Once in a while I'll hear something about Ohio or one of the other 2 or 3 states like it, and about how it's "impossible" here. Like I said, it is a huge pain compared to most states, I'm pretty sure I've heard of people being able to get married here after getting their IDs changed and all of that taken care of, despite the BC not being able to be changed. But I can't believe they won't let us change anything on the BC...

You can change name on an Ohio birth certificate, although you get an amended birth certificate that shows your old name as well, so it wouldn't help with stealth.
Title: Re: Would you consider yourself stealth?
Post by: Deanna_Renee on July 30, 2009, 03:13:19 PM
Cloaking Shields at full power, but there seems to be a slight fluctuation in power, failure is likely inevitable.

I have only just seen myself for what, I think, I really am. So other than (to use a southern slang) all y'alls, myself, and the therapist I going to for the first time tomorrow, no one knows. Though I think there may be some out there that have known before me.  ???
Title: Re: Would you consider yourself stealth?
Post by: ginger39 on July 30, 2009, 03:36:50 PM
Just a couple of years ago I would have said sure I was stealth, but the truth is that I pretty much got clocked every day of my life. Everybody knew I was trans except of course me. My grandmother of all people was bitching at me the other day about losing weight. She actually had the gall to tell me to put my weight back on because I look to much like a girl. Unfortunately, I fear that when I do begin transitioning I won't be passable that way either. Kind of naturally stuck in the middle I guess. Probably will never really be "stealth".
Title: Re: Would you consider yourself stealth?
Post by: Kevin on July 31, 2009, 03:27:16 AM
Quote from: Mr. Fox on July 30, 2009, 12:36:06 PM
You can change name on an Ohio birth certificate, although you get an amended birth certificate that shows your old name as well, so it wouldn't help with stealth.

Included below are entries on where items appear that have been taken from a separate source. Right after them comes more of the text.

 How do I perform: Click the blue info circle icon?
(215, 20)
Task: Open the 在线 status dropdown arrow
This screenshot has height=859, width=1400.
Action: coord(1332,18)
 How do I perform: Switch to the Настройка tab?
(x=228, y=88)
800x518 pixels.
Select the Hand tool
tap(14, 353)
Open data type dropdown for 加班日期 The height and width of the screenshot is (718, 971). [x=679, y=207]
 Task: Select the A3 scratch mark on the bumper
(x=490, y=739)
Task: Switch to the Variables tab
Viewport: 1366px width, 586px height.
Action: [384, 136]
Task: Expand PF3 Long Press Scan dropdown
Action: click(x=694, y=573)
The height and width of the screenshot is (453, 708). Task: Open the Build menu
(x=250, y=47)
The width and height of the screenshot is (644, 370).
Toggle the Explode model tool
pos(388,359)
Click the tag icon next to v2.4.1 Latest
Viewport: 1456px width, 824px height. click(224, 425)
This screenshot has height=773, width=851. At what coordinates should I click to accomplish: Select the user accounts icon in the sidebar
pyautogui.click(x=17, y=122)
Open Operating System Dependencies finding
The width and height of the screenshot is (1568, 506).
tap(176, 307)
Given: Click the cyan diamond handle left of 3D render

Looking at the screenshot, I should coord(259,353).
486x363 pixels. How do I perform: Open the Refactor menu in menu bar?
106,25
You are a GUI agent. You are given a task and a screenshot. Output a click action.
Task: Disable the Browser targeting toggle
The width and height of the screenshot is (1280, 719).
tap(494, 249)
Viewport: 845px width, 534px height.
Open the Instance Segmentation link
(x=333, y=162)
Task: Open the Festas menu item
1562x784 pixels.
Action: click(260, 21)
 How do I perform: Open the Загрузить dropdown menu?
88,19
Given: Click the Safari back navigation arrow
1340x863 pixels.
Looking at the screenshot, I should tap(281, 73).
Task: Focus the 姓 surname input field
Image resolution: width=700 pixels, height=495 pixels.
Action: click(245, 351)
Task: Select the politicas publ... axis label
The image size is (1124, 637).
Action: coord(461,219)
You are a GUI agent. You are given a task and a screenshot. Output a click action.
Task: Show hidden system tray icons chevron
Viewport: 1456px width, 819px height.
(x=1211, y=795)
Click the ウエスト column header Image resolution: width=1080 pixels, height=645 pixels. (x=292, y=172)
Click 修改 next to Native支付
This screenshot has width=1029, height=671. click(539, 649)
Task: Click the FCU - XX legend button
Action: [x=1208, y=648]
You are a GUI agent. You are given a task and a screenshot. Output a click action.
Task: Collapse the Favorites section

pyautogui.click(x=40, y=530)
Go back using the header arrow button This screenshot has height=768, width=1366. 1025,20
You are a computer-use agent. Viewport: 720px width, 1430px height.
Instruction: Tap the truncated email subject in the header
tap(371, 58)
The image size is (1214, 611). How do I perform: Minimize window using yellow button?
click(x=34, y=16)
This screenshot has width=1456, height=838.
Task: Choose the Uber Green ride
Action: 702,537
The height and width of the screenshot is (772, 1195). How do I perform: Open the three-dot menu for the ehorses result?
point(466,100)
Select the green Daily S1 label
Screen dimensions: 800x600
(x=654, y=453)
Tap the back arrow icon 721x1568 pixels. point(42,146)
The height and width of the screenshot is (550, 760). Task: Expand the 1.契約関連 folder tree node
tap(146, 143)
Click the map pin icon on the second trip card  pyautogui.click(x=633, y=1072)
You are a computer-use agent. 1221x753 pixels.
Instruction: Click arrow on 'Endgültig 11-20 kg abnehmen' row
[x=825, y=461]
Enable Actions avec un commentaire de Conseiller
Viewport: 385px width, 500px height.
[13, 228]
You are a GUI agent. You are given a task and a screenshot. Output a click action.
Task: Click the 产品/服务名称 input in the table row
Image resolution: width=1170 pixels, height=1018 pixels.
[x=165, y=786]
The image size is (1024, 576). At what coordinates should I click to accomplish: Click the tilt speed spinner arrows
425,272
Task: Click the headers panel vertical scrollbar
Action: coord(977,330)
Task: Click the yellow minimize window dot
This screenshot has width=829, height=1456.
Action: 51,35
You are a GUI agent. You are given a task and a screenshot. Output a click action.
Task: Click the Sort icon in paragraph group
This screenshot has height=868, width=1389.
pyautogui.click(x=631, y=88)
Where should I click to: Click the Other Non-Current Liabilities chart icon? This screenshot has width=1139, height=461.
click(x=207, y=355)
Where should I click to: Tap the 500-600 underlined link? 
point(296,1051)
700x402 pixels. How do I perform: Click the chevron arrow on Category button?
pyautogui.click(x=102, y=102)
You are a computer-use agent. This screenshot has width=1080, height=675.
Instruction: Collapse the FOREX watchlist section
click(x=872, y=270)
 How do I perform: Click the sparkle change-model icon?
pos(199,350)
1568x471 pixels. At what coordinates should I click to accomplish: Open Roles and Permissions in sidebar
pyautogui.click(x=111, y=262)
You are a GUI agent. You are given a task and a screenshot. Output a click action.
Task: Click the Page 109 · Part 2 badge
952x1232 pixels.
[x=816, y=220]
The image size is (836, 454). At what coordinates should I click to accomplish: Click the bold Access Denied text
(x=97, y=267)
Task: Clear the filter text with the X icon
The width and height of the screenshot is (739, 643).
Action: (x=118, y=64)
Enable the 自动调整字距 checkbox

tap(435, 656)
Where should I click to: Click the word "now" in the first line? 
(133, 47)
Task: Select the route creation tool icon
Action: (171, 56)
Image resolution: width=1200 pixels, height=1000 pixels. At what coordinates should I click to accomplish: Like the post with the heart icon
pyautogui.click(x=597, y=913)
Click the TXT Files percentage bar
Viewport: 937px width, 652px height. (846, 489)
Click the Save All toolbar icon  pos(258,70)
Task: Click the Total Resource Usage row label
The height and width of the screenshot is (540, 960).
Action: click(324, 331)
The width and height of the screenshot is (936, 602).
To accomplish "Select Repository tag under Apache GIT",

Yeah, as far as I know they just attach your name change papers officially to your birth certificate, or something like that... do you know what they do exactly?

I've never even bothered sending my papers to get my BC amended because I don't see the point if they're going to have my old name on it... if I really need my BC I can show them name change papers with it, I don't see the point of bothering in contacting Vital Statistics.
Title: Re: Would you consider yourself stealth?
Post by: CharleneT on August 02, 2009, 02:00:36 PM
I'm at a tipping point.  Not really "out", not really "in" either.  Definitely transitioning ;-)  I live and work and dress feminine every day.  Haven't worn men's clothes in years. BUT most days I do not wear the three red flags when out and about during the day:  dresses, skirts, obvious/heavy makeup.  I do go out at night in my normal mode or dressed to impress... in my town etc.  I am making a slow turn for the world, so when they do see me in dresses/skirts etc, they will think "yeah, he was pretty girly for the last few months..."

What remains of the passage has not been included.